■ **YOUR OBJECTIVE**: Within the records, which lines hold the string "computer"? Report each one by copying it.

■ **DATA LISTING**:
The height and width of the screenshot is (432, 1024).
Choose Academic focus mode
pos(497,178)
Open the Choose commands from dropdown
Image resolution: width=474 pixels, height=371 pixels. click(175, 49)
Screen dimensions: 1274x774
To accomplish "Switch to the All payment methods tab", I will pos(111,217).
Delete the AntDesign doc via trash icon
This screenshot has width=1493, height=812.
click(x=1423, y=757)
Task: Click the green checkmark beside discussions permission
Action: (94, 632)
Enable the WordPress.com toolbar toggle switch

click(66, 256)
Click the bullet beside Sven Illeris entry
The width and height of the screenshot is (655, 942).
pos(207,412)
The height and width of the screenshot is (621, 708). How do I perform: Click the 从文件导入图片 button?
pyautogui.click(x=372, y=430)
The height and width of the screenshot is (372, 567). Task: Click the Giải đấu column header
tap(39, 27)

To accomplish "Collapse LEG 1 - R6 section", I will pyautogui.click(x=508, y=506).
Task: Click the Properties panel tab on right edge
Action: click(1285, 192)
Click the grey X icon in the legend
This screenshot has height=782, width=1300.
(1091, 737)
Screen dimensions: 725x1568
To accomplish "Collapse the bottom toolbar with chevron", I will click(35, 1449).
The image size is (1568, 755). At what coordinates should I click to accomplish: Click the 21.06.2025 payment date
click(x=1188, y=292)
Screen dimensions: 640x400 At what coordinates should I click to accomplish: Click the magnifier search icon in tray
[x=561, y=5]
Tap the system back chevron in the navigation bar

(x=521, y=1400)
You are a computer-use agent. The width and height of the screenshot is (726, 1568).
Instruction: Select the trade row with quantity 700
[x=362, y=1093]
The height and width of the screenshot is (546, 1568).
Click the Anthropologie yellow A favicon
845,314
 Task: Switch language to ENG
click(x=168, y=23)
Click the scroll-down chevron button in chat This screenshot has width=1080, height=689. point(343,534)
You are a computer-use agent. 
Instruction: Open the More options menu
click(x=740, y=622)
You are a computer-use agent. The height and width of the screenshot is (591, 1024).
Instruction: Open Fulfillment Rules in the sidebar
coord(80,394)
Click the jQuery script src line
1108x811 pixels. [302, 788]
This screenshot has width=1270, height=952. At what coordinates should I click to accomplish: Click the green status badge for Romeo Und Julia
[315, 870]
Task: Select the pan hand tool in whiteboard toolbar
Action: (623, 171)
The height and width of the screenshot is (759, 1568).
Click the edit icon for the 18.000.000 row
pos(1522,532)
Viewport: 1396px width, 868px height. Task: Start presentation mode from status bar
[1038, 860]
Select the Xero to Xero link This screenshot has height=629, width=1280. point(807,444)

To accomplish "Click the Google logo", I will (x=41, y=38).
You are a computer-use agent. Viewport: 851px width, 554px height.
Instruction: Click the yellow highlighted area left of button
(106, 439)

■ **WRITTEN ANSWER**:
You are a computer-use agent. The width and height of the screenshot is (726, 1568).
You are a computer-use agent. 
You are a computer-use agent. The height and width of the screenshot is (591, 1024).
You are a computer-use agent. Viewport: 851px width, 554px height.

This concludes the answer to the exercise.